## Problem description:
Rewrite the entries below with every "given word" changed to "listed word", leaving the rest untouched.

## Records for the task:
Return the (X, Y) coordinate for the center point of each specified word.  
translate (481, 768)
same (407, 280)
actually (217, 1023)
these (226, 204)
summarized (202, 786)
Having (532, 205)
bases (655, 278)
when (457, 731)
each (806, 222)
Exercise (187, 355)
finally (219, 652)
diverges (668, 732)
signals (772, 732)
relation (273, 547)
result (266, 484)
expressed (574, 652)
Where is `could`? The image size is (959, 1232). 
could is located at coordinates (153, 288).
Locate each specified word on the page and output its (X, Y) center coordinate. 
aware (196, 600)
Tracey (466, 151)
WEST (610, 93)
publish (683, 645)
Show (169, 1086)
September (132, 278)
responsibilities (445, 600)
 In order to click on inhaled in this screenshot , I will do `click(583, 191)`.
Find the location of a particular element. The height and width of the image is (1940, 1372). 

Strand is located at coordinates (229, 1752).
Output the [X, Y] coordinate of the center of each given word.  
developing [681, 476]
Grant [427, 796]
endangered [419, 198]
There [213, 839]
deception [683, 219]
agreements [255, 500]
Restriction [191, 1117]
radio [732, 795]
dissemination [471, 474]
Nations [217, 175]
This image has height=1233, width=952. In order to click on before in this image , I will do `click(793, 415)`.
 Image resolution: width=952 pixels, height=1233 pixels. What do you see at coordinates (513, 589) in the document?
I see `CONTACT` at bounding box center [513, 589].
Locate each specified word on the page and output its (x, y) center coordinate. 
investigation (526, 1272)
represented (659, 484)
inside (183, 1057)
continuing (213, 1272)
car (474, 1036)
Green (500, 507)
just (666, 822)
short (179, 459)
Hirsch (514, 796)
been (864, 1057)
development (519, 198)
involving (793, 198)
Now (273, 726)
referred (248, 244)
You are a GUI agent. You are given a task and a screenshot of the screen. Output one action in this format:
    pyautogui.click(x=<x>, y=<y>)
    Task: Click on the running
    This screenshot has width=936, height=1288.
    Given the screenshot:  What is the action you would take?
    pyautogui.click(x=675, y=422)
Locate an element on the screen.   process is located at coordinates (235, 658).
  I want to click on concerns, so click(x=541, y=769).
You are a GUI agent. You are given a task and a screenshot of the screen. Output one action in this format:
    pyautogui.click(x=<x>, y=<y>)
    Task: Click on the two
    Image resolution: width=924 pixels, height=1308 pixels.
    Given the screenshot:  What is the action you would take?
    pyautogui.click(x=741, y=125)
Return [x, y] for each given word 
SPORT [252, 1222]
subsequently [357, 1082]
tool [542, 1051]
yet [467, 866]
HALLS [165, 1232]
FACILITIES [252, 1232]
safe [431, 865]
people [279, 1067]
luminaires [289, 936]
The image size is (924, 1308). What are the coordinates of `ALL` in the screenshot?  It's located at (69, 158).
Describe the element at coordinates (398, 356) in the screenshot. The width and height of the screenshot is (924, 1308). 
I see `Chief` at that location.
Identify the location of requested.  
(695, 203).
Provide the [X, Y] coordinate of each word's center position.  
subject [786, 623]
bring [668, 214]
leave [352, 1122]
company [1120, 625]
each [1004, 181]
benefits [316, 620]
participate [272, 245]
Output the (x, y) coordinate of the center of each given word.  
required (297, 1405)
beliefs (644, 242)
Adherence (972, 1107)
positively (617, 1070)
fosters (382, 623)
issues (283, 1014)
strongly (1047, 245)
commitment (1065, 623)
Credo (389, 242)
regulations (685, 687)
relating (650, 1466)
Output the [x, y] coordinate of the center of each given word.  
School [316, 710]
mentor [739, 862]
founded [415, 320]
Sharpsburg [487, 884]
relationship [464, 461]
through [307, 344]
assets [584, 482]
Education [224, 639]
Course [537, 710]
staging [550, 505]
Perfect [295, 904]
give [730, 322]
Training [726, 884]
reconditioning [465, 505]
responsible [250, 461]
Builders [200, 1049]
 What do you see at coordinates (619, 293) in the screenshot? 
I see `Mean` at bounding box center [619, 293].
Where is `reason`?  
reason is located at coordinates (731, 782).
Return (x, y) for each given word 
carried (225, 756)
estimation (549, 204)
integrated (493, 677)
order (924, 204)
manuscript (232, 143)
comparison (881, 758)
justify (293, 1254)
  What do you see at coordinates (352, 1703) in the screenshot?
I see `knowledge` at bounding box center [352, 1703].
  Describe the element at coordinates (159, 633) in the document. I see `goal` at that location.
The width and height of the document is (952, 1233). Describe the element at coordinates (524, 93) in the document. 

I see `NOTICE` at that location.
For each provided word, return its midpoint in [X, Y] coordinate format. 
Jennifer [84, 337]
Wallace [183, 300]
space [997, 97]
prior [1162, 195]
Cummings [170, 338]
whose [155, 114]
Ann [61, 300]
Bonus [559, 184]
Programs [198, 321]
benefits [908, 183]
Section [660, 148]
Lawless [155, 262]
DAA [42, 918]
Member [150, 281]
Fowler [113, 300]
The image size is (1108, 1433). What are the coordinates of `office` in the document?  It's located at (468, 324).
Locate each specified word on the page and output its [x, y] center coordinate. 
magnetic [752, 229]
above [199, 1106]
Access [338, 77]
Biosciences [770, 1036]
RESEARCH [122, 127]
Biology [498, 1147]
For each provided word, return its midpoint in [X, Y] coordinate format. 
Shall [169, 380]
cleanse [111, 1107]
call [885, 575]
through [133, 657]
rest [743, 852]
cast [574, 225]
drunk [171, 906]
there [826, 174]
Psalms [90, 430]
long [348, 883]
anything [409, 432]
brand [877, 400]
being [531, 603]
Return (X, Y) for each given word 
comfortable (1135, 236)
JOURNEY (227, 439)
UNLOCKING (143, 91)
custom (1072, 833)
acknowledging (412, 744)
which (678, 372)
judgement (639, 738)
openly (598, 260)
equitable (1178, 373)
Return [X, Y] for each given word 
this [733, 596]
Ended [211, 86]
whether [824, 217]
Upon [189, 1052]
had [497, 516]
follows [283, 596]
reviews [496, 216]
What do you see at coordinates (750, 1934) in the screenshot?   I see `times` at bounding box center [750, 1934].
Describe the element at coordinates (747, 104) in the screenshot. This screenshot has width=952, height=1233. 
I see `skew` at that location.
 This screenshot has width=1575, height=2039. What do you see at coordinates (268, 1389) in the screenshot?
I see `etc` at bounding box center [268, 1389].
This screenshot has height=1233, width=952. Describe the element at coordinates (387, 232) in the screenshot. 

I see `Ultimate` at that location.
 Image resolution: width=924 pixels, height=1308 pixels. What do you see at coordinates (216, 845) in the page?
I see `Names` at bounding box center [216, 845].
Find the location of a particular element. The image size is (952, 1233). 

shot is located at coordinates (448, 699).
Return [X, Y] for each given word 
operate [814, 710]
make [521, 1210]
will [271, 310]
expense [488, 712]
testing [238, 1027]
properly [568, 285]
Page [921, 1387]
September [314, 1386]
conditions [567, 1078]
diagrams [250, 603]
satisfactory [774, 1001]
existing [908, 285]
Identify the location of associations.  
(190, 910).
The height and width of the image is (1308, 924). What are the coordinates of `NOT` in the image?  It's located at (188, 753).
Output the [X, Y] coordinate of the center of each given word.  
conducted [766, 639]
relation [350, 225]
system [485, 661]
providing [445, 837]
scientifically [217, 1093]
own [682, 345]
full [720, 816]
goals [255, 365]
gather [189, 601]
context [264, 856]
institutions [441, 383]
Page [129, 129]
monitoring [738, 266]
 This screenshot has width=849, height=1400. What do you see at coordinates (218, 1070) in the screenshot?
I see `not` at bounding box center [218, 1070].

## Exercise solution:
Return the (X, Y) coordinate for the center point of each specified word.  
translate (481, 768)
same (407, 280)
actually (217, 1023)
these (226, 204)
summarized (202, 786)
Having (532, 205)
bases (655, 278)
when (457, 731)
each (806, 222)
Exercise (187, 355)
finally (219, 652)
diverges (668, 732)
signals (772, 732)
relation (273, 547)
result (266, 484)
expressed (574, 652)
Where is `could`? The image size is (959, 1232). 
could is located at coordinates (153, 288).
Locate each specified word on the page and output its (X, Y) center coordinate. 
aware (196, 600)
Tracey (466, 151)
WEST (610, 93)
publish (683, 645)
Show (169, 1086)
September (132, 278)
responsibilities (445, 600)
 In order to click on inhaled in this screenshot , I will do `click(583, 191)`.
Find the location of a particular element. The height and width of the image is (1940, 1372). 

Strand is located at coordinates (229, 1752).
Output the [X, Y] coordinate of the center of each listed word.  
developing [681, 476]
Grant [427, 796]
endangered [419, 198]
There [213, 839]
deception [683, 219]
agreements [255, 500]
Restriction [191, 1117]
radio [732, 795]
dissemination [471, 474]
Nations [217, 175]
This image has height=1233, width=952. In order to click on before in this image , I will do `click(793, 415)`.
 Image resolution: width=952 pixels, height=1233 pixels. What do you see at coordinates (513, 589) in the document?
I see `CONTACT` at bounding box center [513, 589].
Locate each specified word on the page and output its (x, y) center coordinate. 
investigation (526, 1272)
represented (659, 484)
inside (183, 1057)
continuing (213, 1272)
car (474, 1036)
Green (500, 507)
just (666, 822)
short (179, 459)
Hirsch (514, 796)
been (864, 1057)
development (519, 198)
involving (793, 198)
Now (273, 726)
referred (248, 244)
You are a GUI agent. You are given a task and a screenshot of the screen. Output one action in this format:
    pyautogui.click(x=<x>, y=<y>)
    Task: Click on the running
    This screenshot has width=936, height=1288.
    Given the screenshot:  What is the action you would take?
    pyautogui.click(x=675, y=422)
Locate an element on the screen.   process is located at coordinates (235, 658).
  I want to click on concerns, so click(x=541, y=769).
You are a GUI agent. You are given a task and a screenshot of the screen. Output one action in this format:
    pyautogui.click(x=<x>, y=<y>)
    Task: Click on the two
    Image resolution: width=924 pixels, height=1308 pixels.
    Given the screenshot:  What is the action you would take?
    pyautogui.click(x=741, y=125)
Return [x, y] for each listed word 
SPORT [252, 1222]
subsequently [357, 1082]
tool [542, 1051]
yet [467, 866]
HALLS [165, 1232]
FACILITIES [252, 1232]
safe [431, 865]
people [279, 1067]
luminaires [289, 936]
The image size is (924, 1308). What are the coordinates of `ALL` in the screenshot?  It's located at (69, 158).
Describe the element at coordinates (398, 356) in the screenshot. The width and height of the screenshot is (924, 1308). 
I see `Chief` at that location.
Identify the location of requested.  
(695, 203).
Provide the [X, Y] coordinate of each word's center position.  
subject [786, 623]
bring [668, 214]
leave [352, 1122]
company [1120, 625]
each [1004, 181]
benefits [316, 620]
participate [272, 245]
Output the (x, y) coordinate of the center of each listed word.  
required (297, 1405)
beliefs (644, 242)
Adherence (972, 1107)
positively (617, 1070)
fosters (382, 623)
issues (283, 1014)
strongly (1047, 245)
commitment (1065, 623)
Credo (389, 242)
regulations (685, 687)
relating (650, 1466)
Output the [x, y] coordinate of the center of each listed word.  
School [316, 710]
mentor [739, 862]
founded [415, 320]
Sharpsburg [487, 884]
relationship [464, 461]
through [307, 344]
assets [584, 482]
Education [224, 639]
Course [537, 710]
staging [550, 505]
Perfect [295, 904]
give [730, 322]
Training [726, 884]
reconditioning [465, 505]
responsible [250, 461]
Builders [200, 1049]
 What do you see at coordinates (619, 293) in the screenshot? 
I see `Mean` at bounding box center [619, 293].
Where is `reason`?  
reason is located at coordinates (731, 782).
Return (x, y) for each listed word 
carried (225, 756)
estimation (549, 204)
integrated (493, 677)
order (924, 204)
manuscript (232, 143)
comparison (881, 758)
justify (293, 1254)
  What do you see at coordinates (352, 1703) in the screenshot?
I see `knowledge` at bounding box center [352, 1703].
  Describe the element at coordinates (159, 633) in the document. I see `goal` at that location.
The width and height of the document is (952, 1233). Describe the element at coordinates (524, 93) in the document. 

I see `NOTICE` at that location.
For each provided word, return its midpoint in [X, Y] coordinate format. 
Jennifer [84, 337]
Wallace [183, 300]
space [997, 97]
prior [1162, 195]
Cummings [170, 338]
whose [155, 114]
Ann [61, 300]
Bonus [559, 184]
Programs [198, 321]
benefits [908, 183]
Section [660, 148]
Lawless [155, 262]
DAA [42, 918]
Member [150, 281]
Fowler [113, 300]
The image size is (1108, 1433). What are the coordinates of `office` in the document?  It's located at (468, 324).
Locate each specified word on the page and output its [x, y] center coordinate. 
magnetic [752, 229]
above [199, 1106]
Access [338, 77]
Biosciences [770, 1036]
RESEARCH [122, 127]
Biology [498, 1147]
For each provided word, return its midpoint in [X, Y] coordinate format. 
Shall [169, 380]
cleanse [111, 1107]
call [885, 575]
through [133, 657]
rest [743, 852]
cast [574, 225]
drunk [171, 906]
there [826, 174]
Psalms [90, 430]
long [348, 883]
anything [409, 432]
brand [877, 400]
being [531, 603]
Return (X, Y) for each listed word 
comfortable (1135, 236)
JOURNEY (227, 439)
UNLOCKING (143, 91)
custom (1072, 833)
acknowledging (412, 744)
which (678, 372)
judgement (639, 738)
openly (598, 260)
equitable (1178, 373)
Return [X, Y] for each listed word 
this [733, 596]
Ended [211, 86]
whether [824, 217]
Upon [189, 1052]
had [497, 516]
follows [283, 596]
reviews [496, 216]
What do you see at coordinates (750, 1934) in the screenshot?   I see `times` at bounding box center [750, 1934].
Describe the element at coordinates (747, 104) in the screenshot. This screenshot has width=952, height=1233. 
I see `skew` at that location.
 This screenshot has width=1575, height=2039. What do you see at coordinates (268, 1389) in the screenshot?
I see `etc` at bounding box center [268, 1389].
This screenshot has height=1233, width=952. Describe the element at coordinates (387, 232) in the screenshot. 

I see `Ultimate` at that location.
 Image resolution: width=924 pixels, height=1308 pixels. What do you see at coordinates (216, 845) in the page?
I see `Names` at bounding box center [216, 845].
Find the location of a particular element. The image size is (952, 1233). 

shot is located at coordinates (448, 699).
Return [X, Y] for each listed word 
operate [814, 710]
make [521, 1210]
will [271, 310]
expense [488, 712]
testing [238, 1027]
properly [568, 285]
Page [921, 1387]
September [314, 1386]
conditions [567, 1078]
diagrams [250, 603]
satisfactory [774, 1001]
existing [908, 285]
Identify the location of associations.  
(190, 910).
The height and width of the image is (1308, 924). What are the coordinates of `NOT` in the image?  It's located at (188, 753).
Output the [X, Y] coordinate of the center of each listed word.  
conducted [766, 639]
relation [350, 225]
system [485, 661]
providing [445, 837]
scientifically [217, 1093]
own [682, 345]
full [720, 816]
goals [255, 365]
gather [189, 601]
context [264, 856]
institutions [441, 383]
Page [129, 129]
monitoring [738, 266]
 This screenshot has width=849, height=1400. What do you see at coordinates (218, 1070) in the screenshot?
I see `not` at bounding box center [218, 1070].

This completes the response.